With regard to the breeder- don't take the breeder's actions personally at this stage in the game. Unfortunately, your pup is facing a medical issue and you, naturally, are looking for answers from the breeder and/or empathy from them. It isn't uncommon for breeders to become VERY defensive when it comes to there being something wrong with one of their pups so you likely will not get exactly what you are expecting or looking for when you do hear from them. My advice on this subject is not to start out with pointing fingers or going on the attack with your breeder- try to go about it by explaining the situation and inquiring if they have ever had anything like this go on before. Until you get a complete diagnosis from your vet you won't know if it's something that's specific to your pup's development alone or it it's something hereditary in which you will have to discuss your options with the breeder to see how to rectify (ie: getting a new pup, cost reimbursement, etc). Until you know which of these it is I would tread lightly on the subject as to not burn bridges before you know what's on the other side for Shelby.

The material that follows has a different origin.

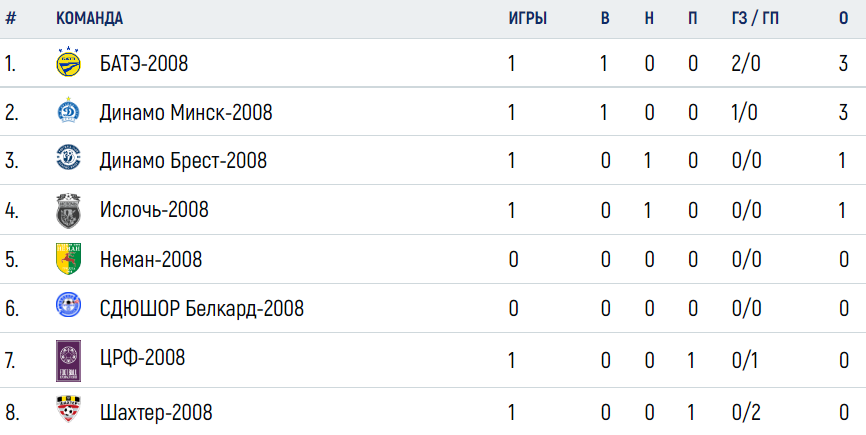Select the Шахтер-2008 team name

pyautogui.click(x=156, y=412)
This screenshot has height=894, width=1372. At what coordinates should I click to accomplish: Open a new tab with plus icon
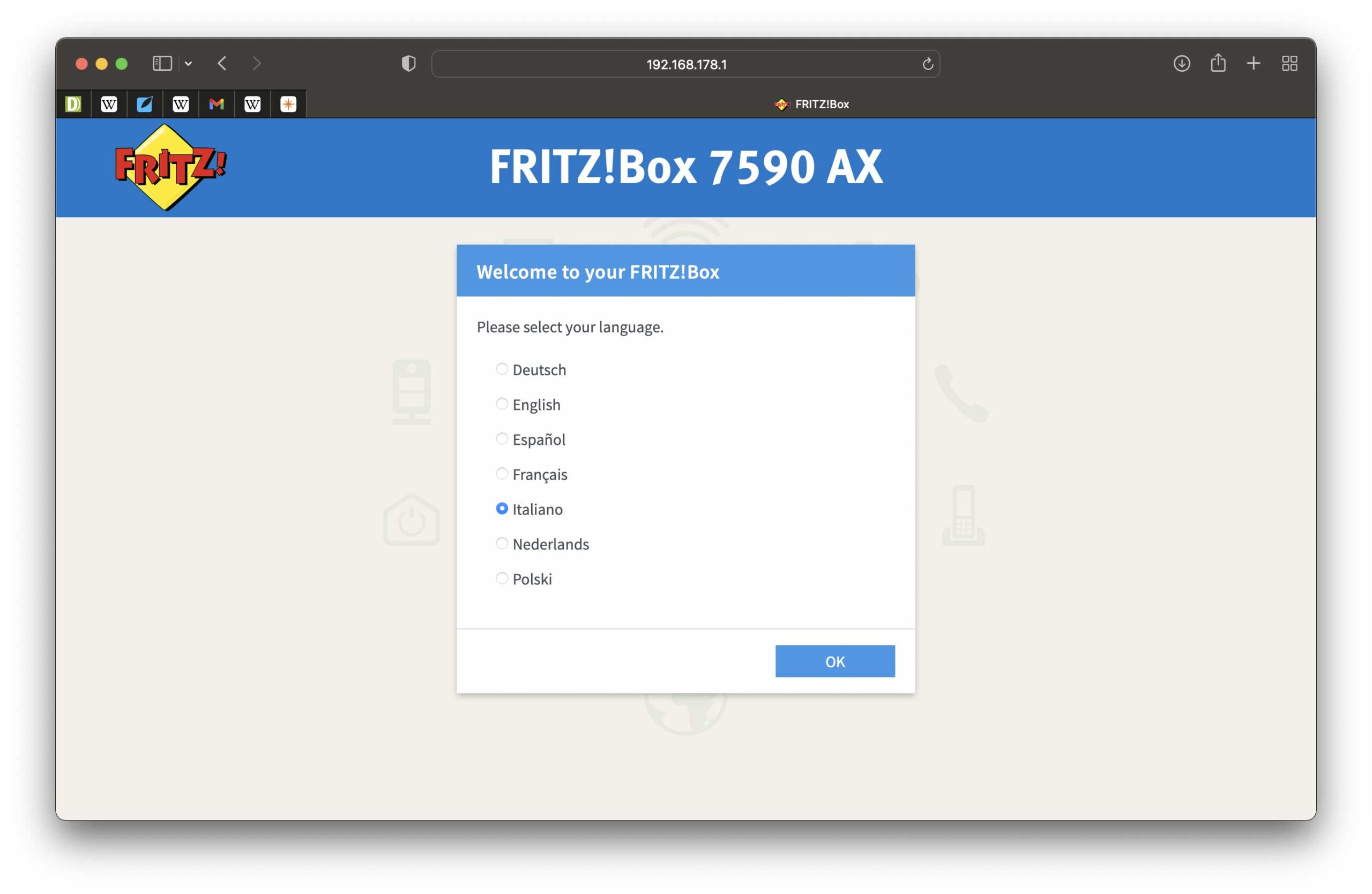pos(1254,63)
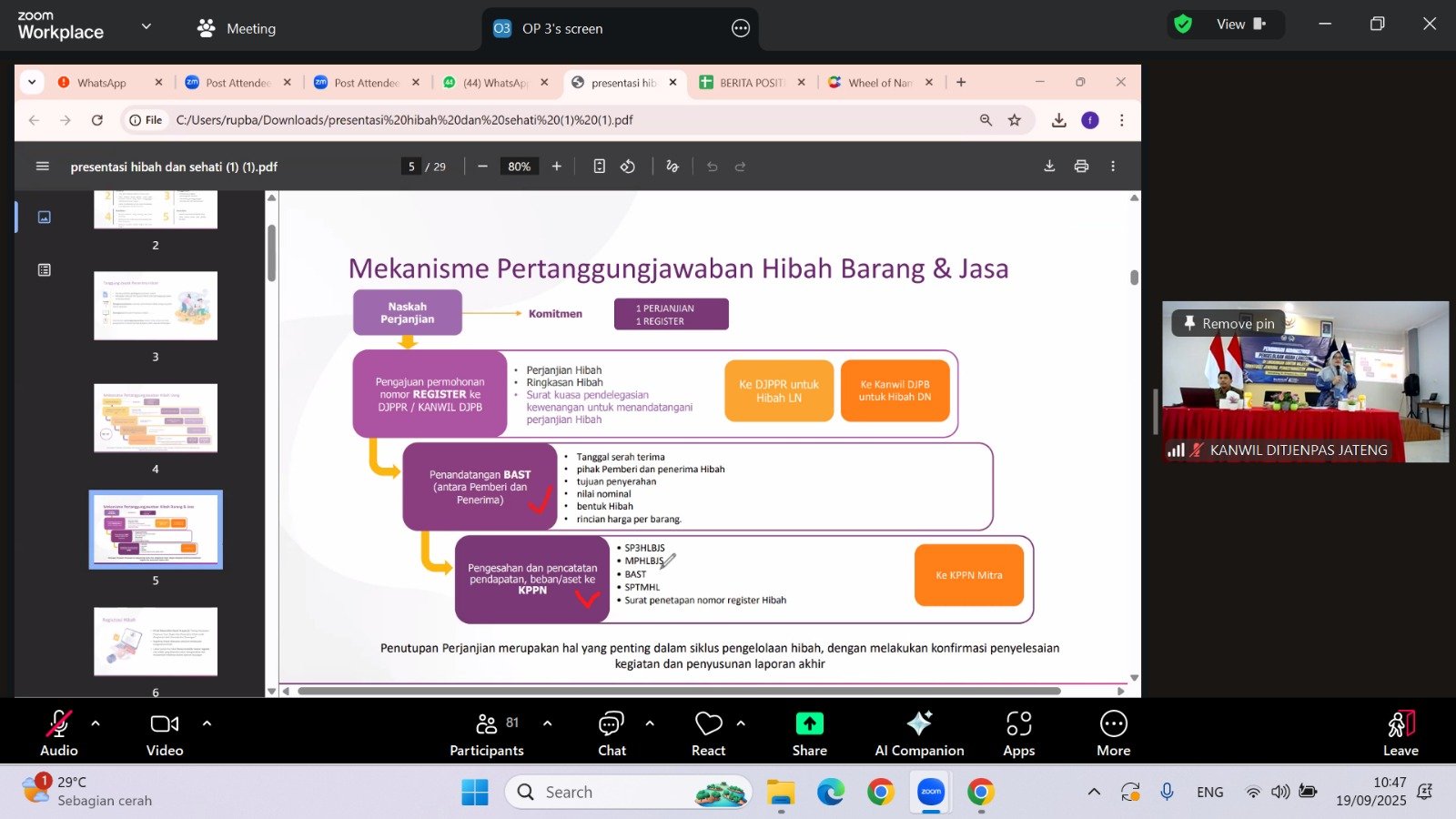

As always, there are many of us here hoping for the best for your little girl and offering any advice possible. Hang in there and hopefully tomorrow will provide answers so you can rest easier.


----------



## Shelby (Mar 4, 2013)

Thank you everyone so much for all the advice. It really makes all of this so much easier for me. I will keep informed when I get the results. I hope it is something that is treatable because we love her so much.. Thank you again!


----------



## Shelby (Mar 4, 2013)

Also I am just being very informative with my emails to breeder as I would think they would want to know what is going on.. I guess I am looking for empathy from them or just a simple hang in there.. I know if I raised this little angel I would want to know if she was in despair. I just wish all of this would stop and we can enjoy her without being paranoid every second :-( well just gonna wait to here tomorrow. The vet I am dealing with has been so helpful and I trust them completely.


----------



## born36 (Jun 28, 2011)

Fingers crossed for you. 

I hope your vet comes up with something.


----------



## KB87 (Jan 30, 2012)

If you have found a vet you can trust then you've fought half the battle.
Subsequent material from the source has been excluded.